======== RAW DATA

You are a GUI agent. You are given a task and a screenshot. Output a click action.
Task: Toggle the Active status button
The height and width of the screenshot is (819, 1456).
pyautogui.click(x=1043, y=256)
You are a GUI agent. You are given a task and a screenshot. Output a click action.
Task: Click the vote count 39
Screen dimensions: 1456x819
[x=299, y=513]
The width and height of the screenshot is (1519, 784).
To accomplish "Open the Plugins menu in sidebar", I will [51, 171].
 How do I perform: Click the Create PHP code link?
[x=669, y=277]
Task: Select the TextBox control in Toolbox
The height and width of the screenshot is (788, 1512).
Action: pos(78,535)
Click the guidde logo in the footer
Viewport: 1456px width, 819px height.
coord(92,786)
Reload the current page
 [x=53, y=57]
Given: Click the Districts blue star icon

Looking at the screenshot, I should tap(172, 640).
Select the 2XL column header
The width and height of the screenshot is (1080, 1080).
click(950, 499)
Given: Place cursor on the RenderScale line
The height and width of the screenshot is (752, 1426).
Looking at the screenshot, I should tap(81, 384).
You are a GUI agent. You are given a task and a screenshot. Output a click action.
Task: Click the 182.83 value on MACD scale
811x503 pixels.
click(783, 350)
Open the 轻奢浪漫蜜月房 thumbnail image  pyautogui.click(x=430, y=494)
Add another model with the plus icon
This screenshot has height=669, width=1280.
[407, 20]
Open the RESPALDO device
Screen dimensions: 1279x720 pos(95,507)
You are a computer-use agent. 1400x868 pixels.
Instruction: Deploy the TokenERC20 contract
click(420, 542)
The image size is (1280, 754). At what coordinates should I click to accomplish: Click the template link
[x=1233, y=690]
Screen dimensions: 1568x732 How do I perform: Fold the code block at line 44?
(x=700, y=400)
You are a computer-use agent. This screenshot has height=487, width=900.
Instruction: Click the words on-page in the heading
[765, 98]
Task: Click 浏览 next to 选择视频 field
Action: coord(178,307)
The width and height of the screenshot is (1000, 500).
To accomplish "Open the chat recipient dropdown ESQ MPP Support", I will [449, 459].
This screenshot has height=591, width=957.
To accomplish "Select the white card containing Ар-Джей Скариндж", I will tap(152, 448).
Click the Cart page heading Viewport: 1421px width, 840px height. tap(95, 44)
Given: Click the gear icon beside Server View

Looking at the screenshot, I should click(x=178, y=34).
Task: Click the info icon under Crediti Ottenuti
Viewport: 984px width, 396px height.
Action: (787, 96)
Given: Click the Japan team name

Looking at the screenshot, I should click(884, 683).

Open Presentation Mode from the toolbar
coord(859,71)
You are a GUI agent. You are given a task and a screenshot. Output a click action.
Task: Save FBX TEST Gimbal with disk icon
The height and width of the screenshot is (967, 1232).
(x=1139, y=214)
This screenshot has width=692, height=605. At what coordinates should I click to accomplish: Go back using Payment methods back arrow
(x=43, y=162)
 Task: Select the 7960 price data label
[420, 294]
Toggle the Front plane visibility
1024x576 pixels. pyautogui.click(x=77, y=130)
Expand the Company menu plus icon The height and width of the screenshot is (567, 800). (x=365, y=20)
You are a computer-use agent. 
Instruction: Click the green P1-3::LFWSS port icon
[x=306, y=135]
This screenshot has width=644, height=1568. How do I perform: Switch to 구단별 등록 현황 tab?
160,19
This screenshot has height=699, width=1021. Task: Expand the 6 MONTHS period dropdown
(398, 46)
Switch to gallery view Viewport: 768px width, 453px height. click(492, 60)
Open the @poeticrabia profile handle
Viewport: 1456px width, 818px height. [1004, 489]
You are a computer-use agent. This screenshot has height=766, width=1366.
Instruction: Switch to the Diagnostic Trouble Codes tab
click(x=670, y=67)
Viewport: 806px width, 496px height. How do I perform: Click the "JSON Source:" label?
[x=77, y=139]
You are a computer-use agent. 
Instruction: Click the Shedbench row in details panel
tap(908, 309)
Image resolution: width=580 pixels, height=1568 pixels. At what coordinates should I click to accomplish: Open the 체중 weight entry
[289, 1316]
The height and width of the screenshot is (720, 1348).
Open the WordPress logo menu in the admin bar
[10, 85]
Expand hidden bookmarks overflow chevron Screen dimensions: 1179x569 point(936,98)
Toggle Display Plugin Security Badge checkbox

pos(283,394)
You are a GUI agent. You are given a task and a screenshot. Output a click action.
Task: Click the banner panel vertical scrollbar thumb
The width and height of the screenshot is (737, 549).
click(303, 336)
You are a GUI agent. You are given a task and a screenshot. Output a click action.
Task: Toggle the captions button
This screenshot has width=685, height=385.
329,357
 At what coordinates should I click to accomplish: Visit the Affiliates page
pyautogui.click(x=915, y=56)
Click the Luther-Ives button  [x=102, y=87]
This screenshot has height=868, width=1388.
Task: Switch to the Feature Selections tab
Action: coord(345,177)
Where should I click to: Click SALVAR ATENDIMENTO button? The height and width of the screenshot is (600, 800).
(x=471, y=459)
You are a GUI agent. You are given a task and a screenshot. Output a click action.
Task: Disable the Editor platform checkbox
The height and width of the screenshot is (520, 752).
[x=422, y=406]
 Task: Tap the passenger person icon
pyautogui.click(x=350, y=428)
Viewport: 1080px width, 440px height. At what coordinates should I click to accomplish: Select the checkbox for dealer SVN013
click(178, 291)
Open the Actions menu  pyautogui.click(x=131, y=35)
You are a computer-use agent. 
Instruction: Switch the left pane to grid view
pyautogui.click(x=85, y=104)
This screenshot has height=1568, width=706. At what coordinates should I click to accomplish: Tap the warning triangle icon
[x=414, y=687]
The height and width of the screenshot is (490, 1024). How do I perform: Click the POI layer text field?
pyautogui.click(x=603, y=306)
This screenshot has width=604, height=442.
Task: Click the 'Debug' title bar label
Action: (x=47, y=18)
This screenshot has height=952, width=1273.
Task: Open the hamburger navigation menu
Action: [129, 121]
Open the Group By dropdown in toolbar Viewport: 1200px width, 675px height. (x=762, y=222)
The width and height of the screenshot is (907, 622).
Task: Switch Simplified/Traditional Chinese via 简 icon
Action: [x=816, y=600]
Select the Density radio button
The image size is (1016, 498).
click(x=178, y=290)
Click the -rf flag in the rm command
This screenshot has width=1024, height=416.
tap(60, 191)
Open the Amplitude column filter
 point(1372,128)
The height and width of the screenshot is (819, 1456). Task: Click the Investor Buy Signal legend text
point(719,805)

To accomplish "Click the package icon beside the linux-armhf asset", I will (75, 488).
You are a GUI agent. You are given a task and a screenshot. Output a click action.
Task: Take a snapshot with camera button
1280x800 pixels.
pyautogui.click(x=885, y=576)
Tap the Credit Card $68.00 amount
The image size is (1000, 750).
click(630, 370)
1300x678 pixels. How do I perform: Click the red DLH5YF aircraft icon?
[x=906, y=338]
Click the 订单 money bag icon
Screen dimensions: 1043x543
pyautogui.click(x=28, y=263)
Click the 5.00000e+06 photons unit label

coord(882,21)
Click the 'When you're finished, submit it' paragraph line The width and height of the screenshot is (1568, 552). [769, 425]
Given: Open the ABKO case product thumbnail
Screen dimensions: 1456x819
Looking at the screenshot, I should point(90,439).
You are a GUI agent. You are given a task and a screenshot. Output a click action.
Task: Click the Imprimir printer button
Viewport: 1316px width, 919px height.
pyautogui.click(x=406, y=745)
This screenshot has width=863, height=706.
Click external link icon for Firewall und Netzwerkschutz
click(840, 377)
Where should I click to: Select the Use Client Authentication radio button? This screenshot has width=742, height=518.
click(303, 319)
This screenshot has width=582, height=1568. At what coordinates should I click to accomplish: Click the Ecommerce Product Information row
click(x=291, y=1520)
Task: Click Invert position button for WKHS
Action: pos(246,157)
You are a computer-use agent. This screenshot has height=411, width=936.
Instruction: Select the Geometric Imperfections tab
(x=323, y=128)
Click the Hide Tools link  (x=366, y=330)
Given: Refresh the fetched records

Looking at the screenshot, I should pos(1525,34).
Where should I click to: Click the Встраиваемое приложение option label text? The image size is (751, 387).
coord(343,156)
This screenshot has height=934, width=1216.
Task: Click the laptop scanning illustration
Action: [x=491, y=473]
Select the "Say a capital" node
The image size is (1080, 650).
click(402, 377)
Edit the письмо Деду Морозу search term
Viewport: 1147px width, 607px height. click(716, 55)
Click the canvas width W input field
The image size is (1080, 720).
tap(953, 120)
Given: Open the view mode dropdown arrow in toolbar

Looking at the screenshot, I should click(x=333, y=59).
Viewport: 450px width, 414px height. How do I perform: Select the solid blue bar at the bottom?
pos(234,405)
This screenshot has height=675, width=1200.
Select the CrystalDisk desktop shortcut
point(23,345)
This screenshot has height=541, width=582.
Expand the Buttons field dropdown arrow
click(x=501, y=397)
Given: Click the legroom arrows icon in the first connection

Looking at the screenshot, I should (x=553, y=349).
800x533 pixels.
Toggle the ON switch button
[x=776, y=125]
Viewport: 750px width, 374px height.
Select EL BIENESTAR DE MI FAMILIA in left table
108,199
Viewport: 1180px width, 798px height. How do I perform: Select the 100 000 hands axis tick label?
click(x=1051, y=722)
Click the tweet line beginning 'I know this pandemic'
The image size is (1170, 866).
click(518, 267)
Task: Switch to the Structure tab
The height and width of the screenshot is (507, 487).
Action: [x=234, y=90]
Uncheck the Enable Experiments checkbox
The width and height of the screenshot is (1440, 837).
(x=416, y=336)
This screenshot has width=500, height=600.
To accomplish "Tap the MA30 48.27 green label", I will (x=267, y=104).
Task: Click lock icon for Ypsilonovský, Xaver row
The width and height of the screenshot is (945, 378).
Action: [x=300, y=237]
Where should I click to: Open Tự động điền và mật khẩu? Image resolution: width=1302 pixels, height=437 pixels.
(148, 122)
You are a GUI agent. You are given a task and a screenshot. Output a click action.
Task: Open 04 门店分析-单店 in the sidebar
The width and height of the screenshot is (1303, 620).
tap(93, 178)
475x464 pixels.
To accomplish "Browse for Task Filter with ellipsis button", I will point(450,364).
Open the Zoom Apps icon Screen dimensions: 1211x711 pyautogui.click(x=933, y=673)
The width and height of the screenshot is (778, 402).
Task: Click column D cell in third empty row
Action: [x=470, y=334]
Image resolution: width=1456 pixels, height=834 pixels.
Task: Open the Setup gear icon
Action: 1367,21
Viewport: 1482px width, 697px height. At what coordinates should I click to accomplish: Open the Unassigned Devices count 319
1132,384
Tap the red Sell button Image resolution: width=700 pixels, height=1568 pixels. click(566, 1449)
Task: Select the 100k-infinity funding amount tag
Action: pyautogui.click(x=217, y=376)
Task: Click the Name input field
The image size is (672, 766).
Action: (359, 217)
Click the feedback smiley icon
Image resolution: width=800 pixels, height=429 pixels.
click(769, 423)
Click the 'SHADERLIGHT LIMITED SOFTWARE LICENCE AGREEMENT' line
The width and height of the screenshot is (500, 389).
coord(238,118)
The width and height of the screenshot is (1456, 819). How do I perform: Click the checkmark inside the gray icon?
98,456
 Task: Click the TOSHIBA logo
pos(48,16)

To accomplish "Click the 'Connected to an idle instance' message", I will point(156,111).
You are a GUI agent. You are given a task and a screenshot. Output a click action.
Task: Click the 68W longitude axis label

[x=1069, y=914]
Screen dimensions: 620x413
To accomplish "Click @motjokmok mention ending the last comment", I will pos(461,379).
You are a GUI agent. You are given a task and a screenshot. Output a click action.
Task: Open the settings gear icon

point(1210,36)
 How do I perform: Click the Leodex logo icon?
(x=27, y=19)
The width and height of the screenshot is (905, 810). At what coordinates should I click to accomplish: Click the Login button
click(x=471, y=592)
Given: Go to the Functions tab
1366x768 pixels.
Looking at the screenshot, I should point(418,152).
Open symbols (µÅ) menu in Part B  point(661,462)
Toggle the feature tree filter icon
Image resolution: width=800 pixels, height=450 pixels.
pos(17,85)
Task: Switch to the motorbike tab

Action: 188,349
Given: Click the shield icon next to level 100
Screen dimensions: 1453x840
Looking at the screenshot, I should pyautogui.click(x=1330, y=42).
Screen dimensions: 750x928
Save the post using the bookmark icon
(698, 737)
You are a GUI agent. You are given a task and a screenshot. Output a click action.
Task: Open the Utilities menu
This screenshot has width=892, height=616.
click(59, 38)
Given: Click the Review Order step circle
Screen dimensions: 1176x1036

================

▶ _PROBLEM STATEMENT_: Lay out the lines from the one containing "Given: Refresh the fetched records" through the one containing "point(23,345)" as a numbered list, dropping any blank lines.

▶ _RESPONSE TO THE TASK_:
1. Given: Refresh the fetched records
2. Looking at the screenshot, I should pos(1525,34).
3. Where should I click to: Click the Встраиваемое приложение option label text? The image size is (751, 387).
4. coord(343,156)
5. This screenshot has height=934, width=1216.
6. Task: Click the laptop scanning illustration
7. Action: [x=491, y=473]
8. Select the "Say a capital" node
9. The image size is (1080, 650).
10. click(402, 377)
11. Edit the письмо Деду Морозу search term
12. Viewport: 1147px width, 607px height. click(716, 55)
13. Click the canvas width W input field
14. The image size is (1080, 720).
15. tap(953, 120)
16. Given: Open the view mode dropdown arrow in toolbar
17. Looking at the screenshot, I should click(x=333, y=59).
18. Viewport: 450px width, 414px height. How do I perform: Select the solid blue bar at the bottom?
19. pos(234,405)
20. This screenshot has height=675, width=1200.
21. Select the CrystalDisk desktop shortcut
22. point(23,345)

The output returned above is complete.